Regularly matches a string str and extracts the first sub-pattern matching part of pattern. The pattern needs to exactly match a part of str in order to return an array of strings for the part of the pattern that needs to be matched. If there is no match or the pattern has no sub-pattern, the empty string is returned.

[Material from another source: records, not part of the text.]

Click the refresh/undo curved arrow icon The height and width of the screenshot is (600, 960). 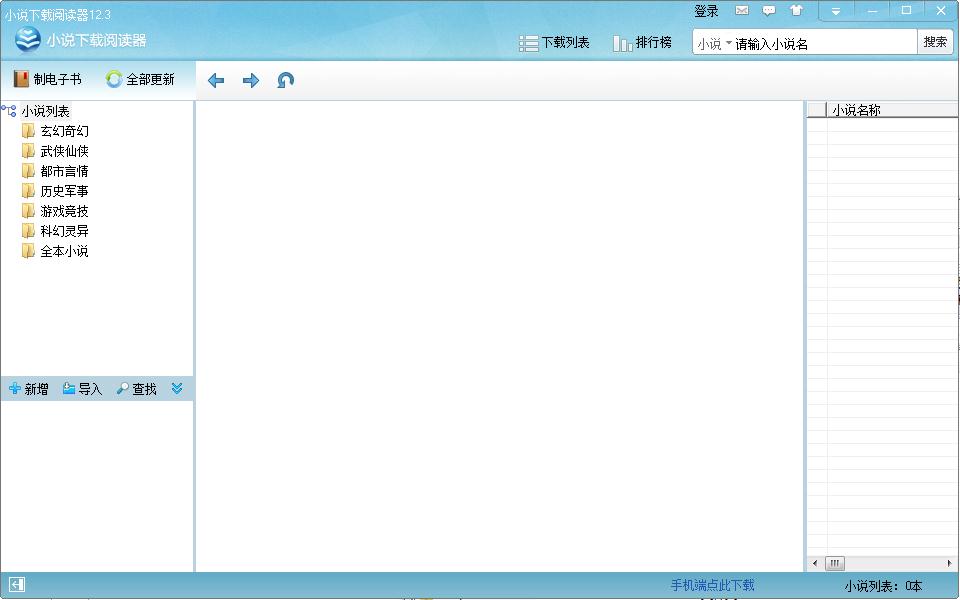(x=286, y=80)
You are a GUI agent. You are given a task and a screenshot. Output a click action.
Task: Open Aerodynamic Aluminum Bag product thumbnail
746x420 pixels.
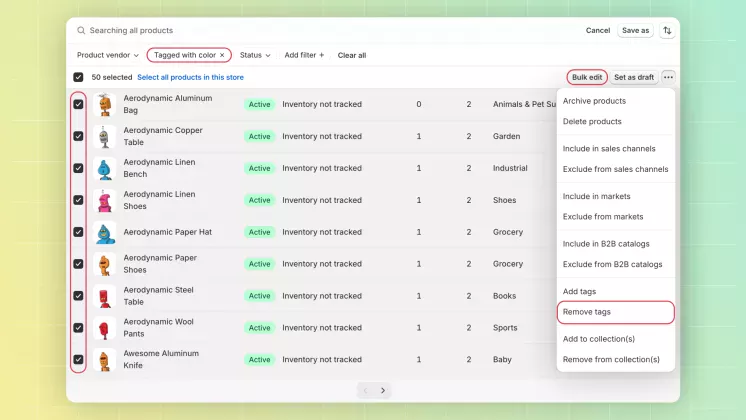tap(105, 105)
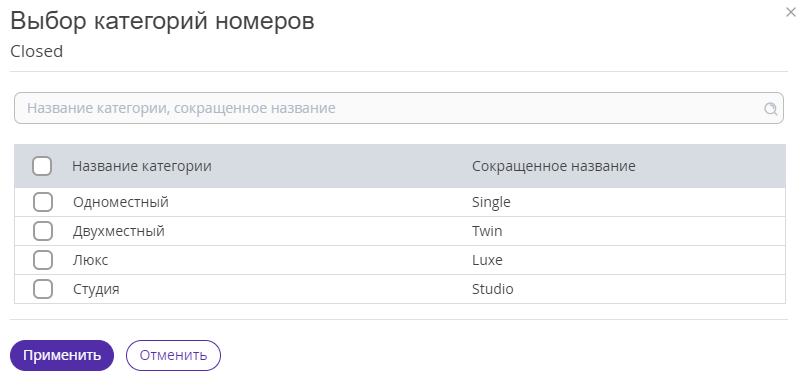800x380 pixels.
Task: Select the Одноместный row name
Action: (x=121, y=202)
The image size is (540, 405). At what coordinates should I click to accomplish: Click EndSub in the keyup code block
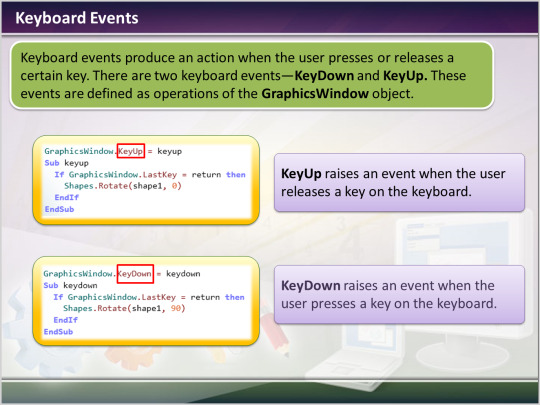pos(59,209)
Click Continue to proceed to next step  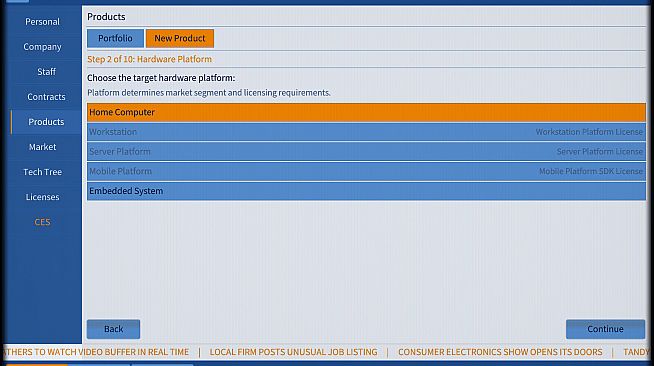(x=605, y=329)
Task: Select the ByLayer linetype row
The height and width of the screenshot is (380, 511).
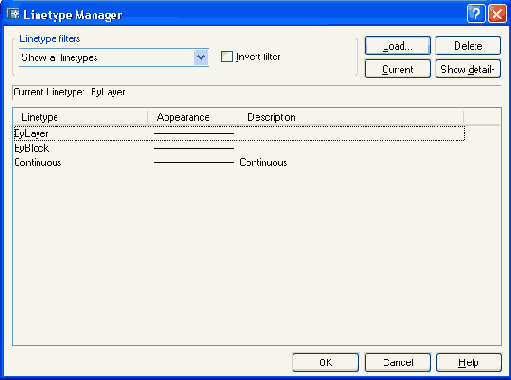Action: click(x=239, y=134)
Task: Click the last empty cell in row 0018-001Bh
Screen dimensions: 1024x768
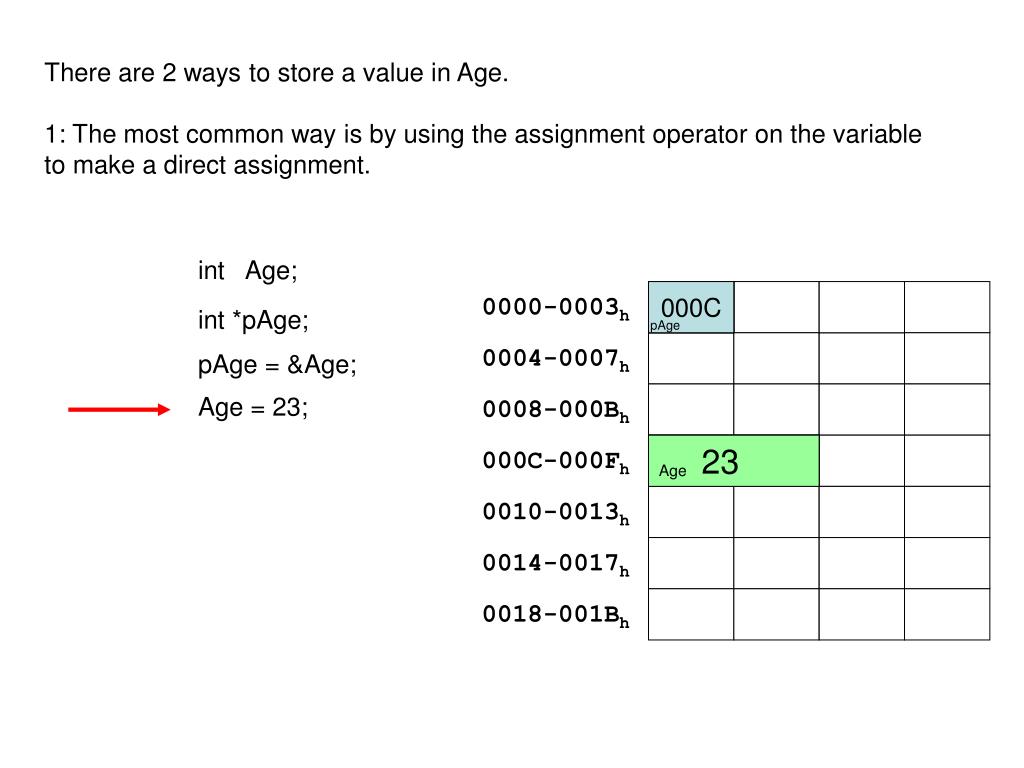Action: click(947, 615)
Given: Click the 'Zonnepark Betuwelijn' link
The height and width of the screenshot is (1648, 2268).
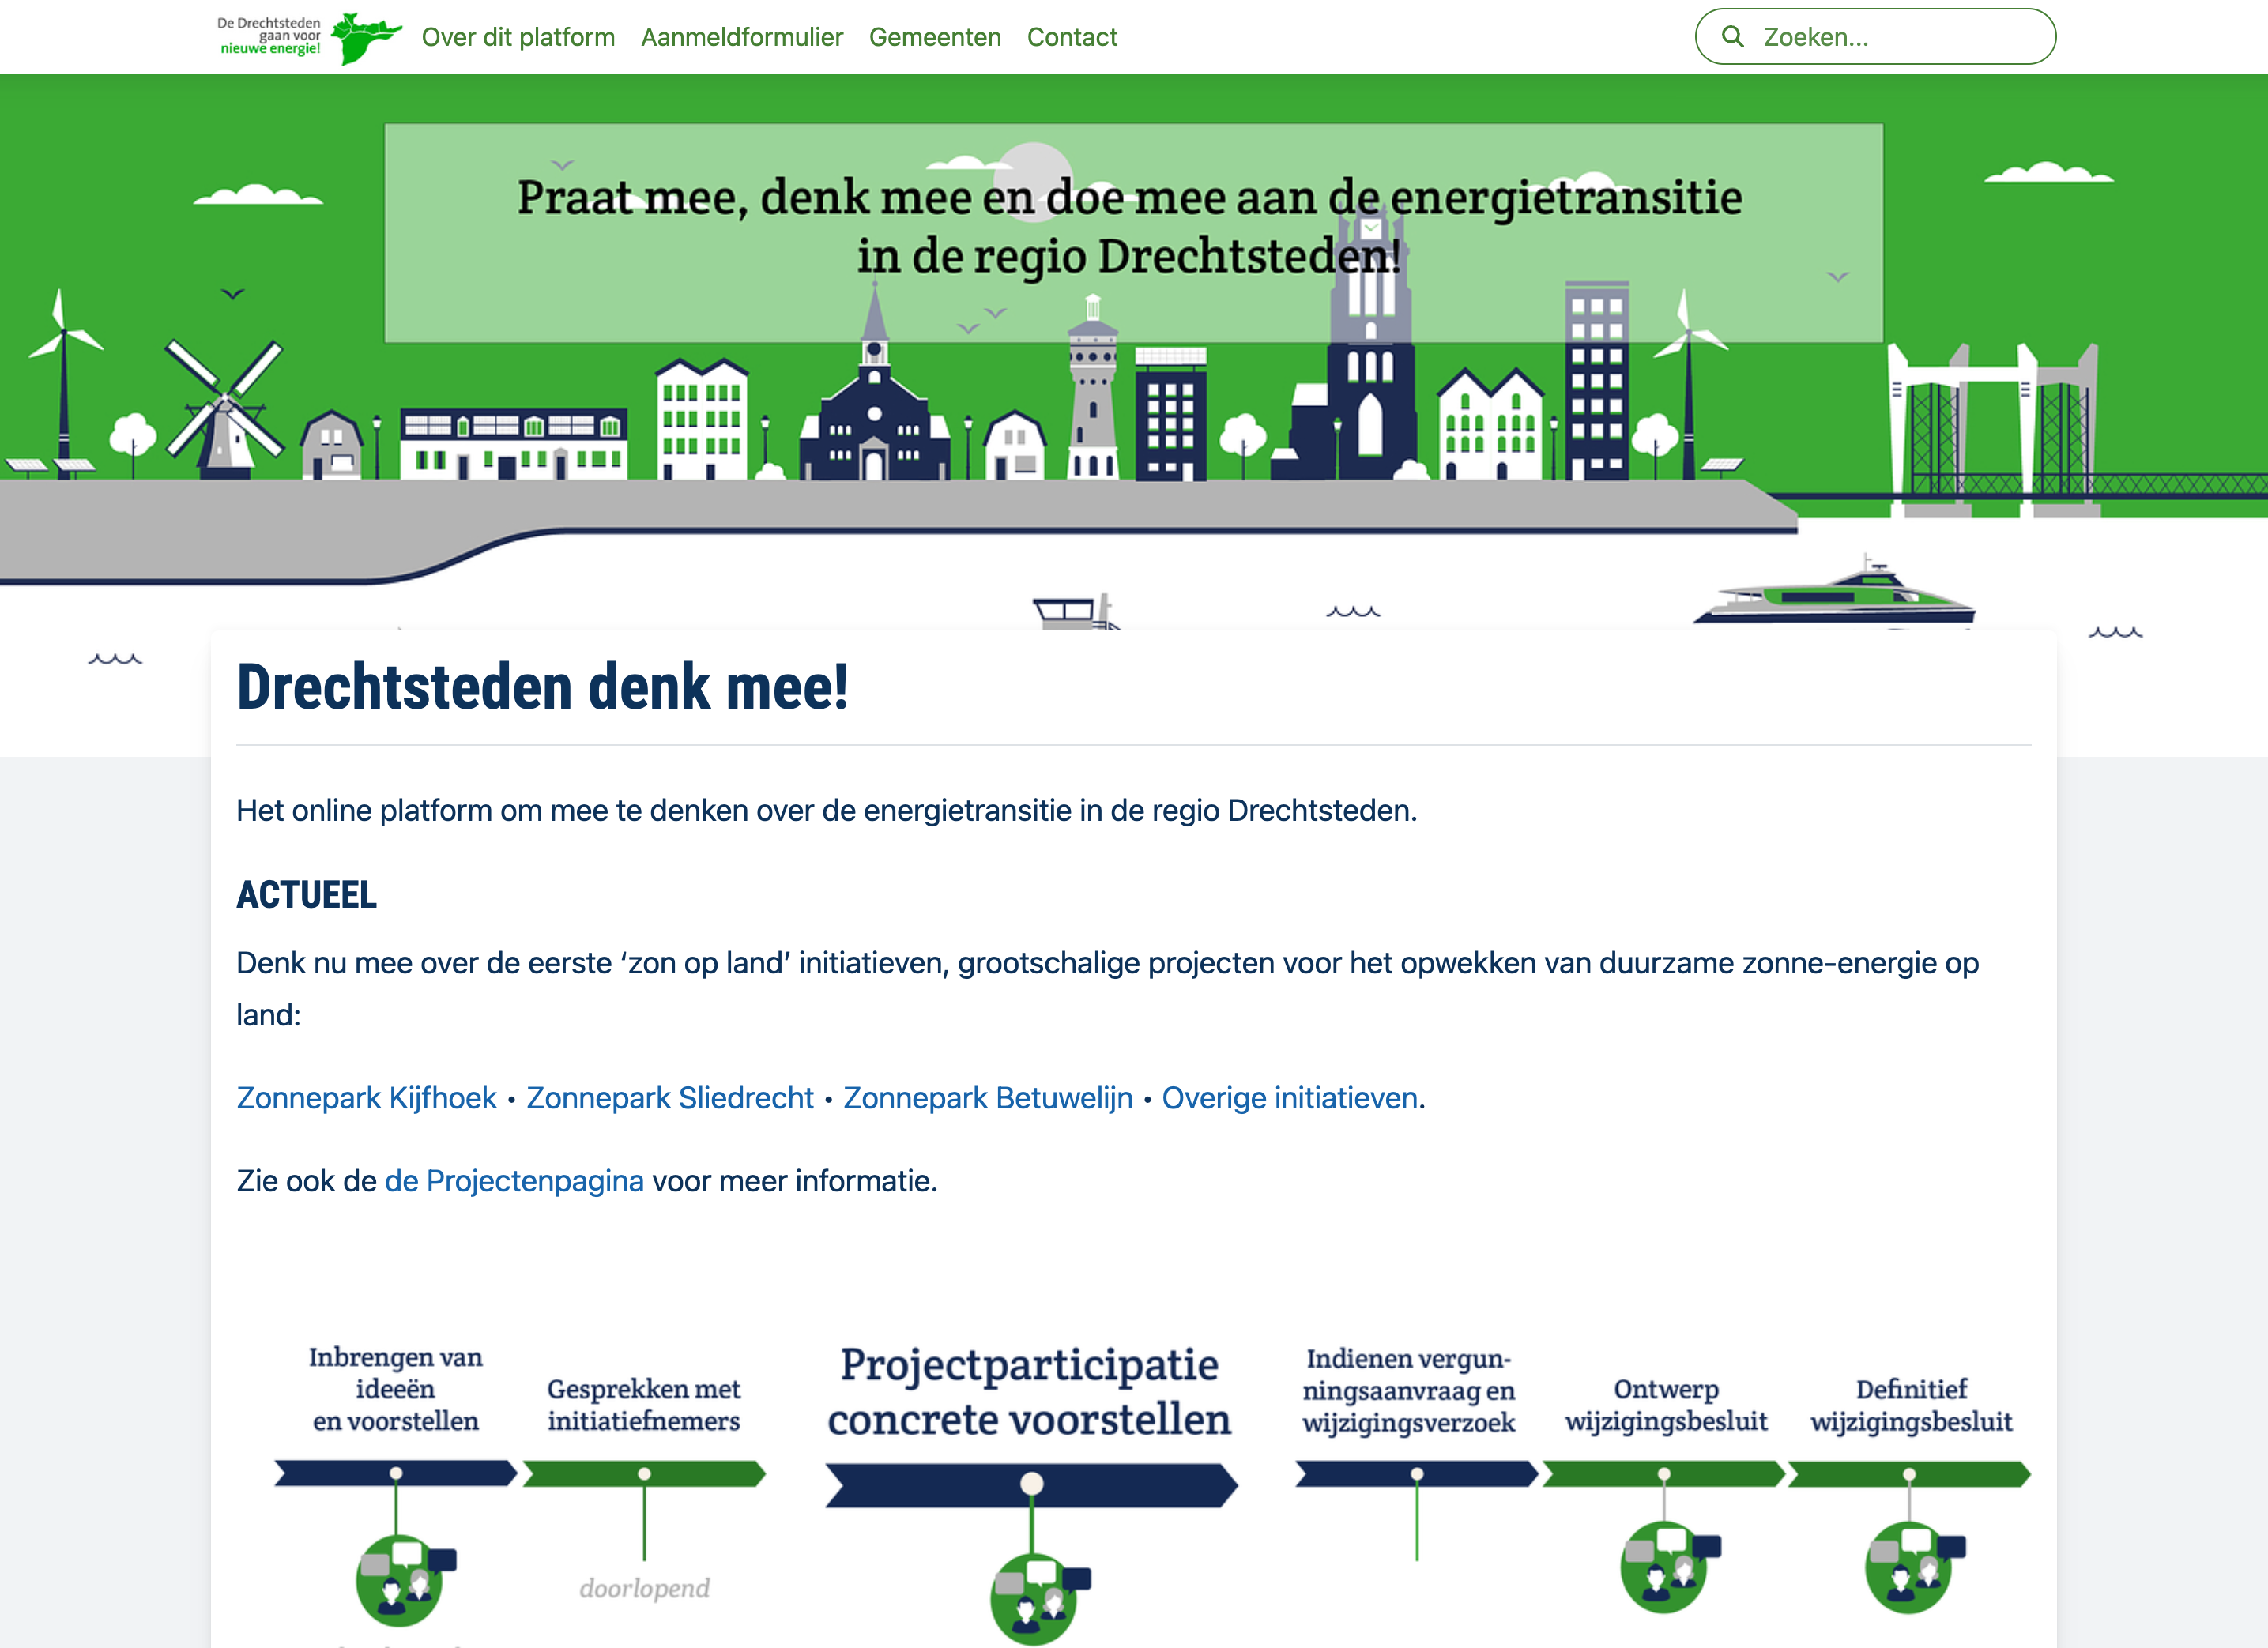Looking at the screenshot, I should [987, 1098].
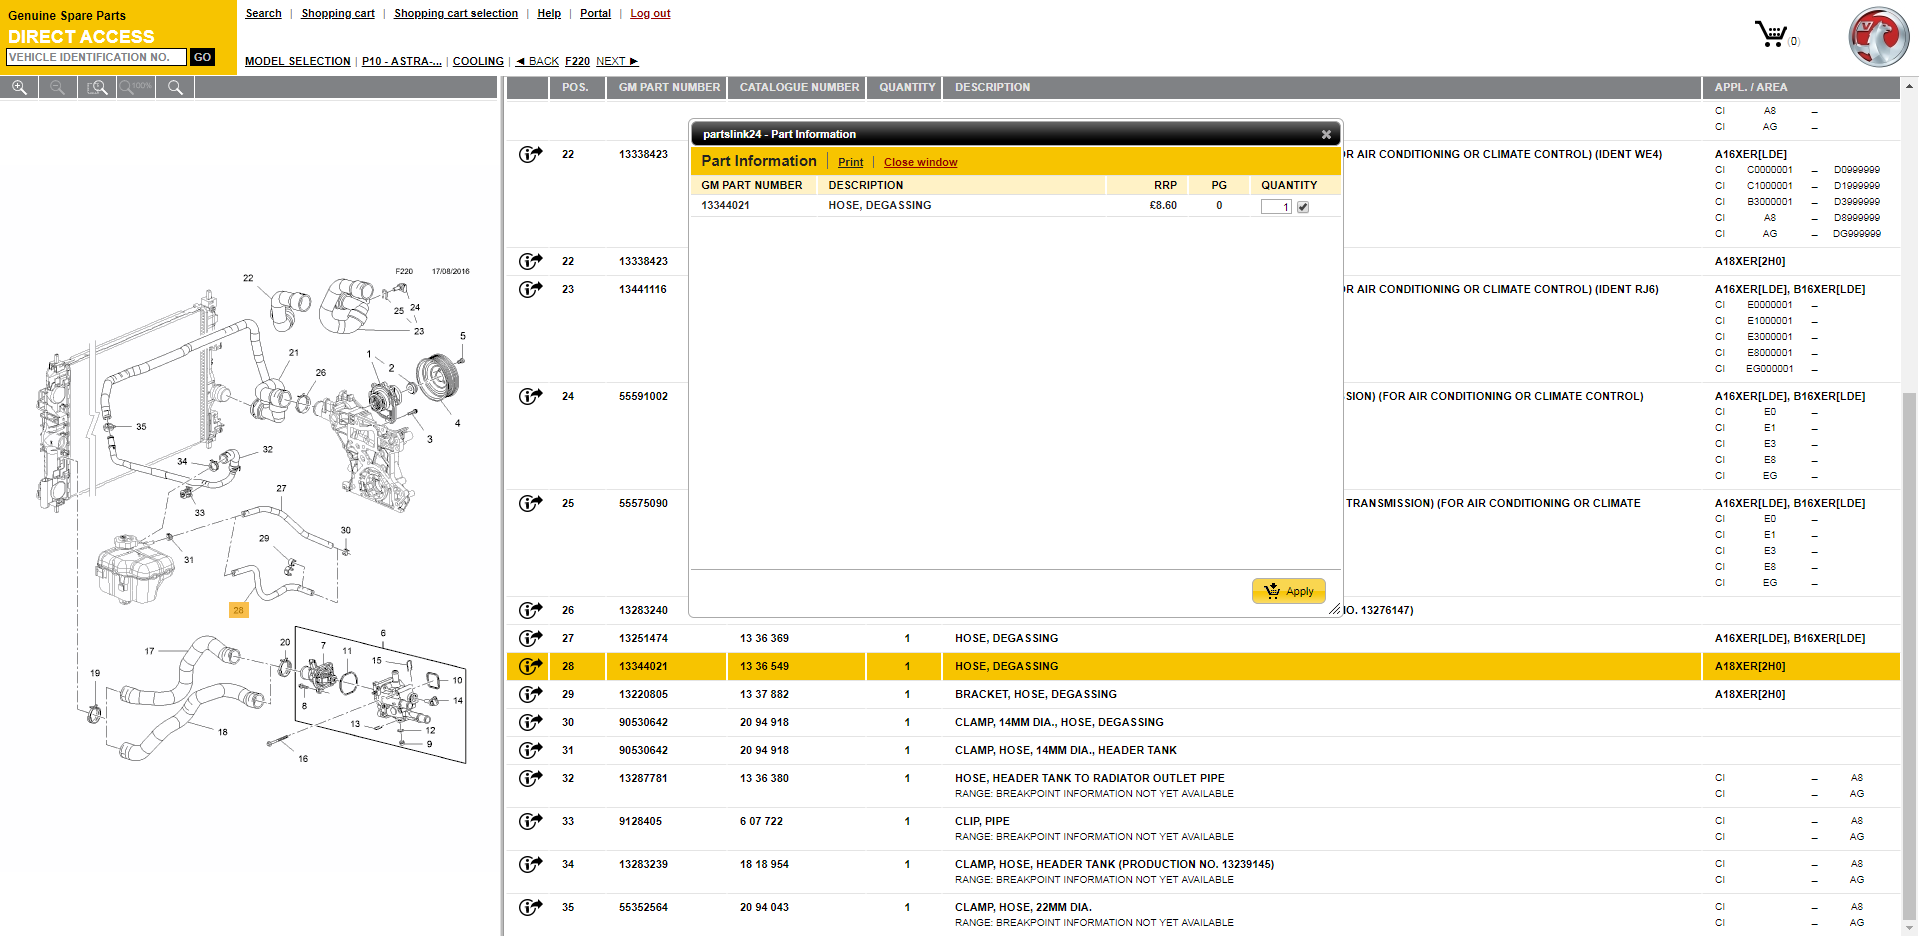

  • Character set matching requires the use of Unicode standard character classes. For example, to match Chinese, use \p{Han}.

Syntax

REGEXP_EXTRACT_ALL(<str>, <pattern>)

Parameters

ParameterDescription
<str>The column need to do regular matching.
<pattern>Target pattern.

Return value

Value after extraction. It is Array type.

Example

mysql> SELECT regexp_extract_all('AbCdE', '([[:lower:]]+)C([[:lower:]]+)');
+--------------------------------------------------------------+
| regexp_extract_all('AbCdE', '([[:lower:]]+)C([[:lower:]]+)') |
+--------------------------------------------------------------+
| ['b'] |
+--------------------------------------------------------------+

mysql> SELECT regexp_extract_all('AbCdEfCg', '([[:lower:]]+)C([[:lower:]]+)');
+-----------------------------------------------------------------+
| regexp_extract_all('AbCdEfCg', '([[:lower:]]+)C([[:lower:]]+)') |
+-----------------------------------------------------------------+
| ['b','f'] |
+-----------------------------------------------------------------+

mysql> SELECT regexp_extract_all('abc=111, def=222, ghi=333','("[^"]+"|\\w+)=("[^"]+"|\\w+)');
+--------------------------------------------------------------------------------+
| regexp_extract_all('abc=111, def=222, ghi=333', '("[^"]+"|\w+)=("[^"]+"|\w+)') |
+--------------------------------------------------------------------------------+
| ['abc','def','ghi'] |
+--------------------------------------------------------------------------------+

mysql> select regexp_extract_all('这是一段中文This is a passage in English 1234567', '(\\p{Han}+)(.+)');
+------------------------------------------------------------------------------------------------+
| regexp_extract_all('这是一段中文This is a passage in English 1234567', '(\p{Han}+)(.+)') |
+------------------------------------------------------------------------------------------------+
| ['这是一段中文'] |
+------------------------------------------------------------------------------------------------+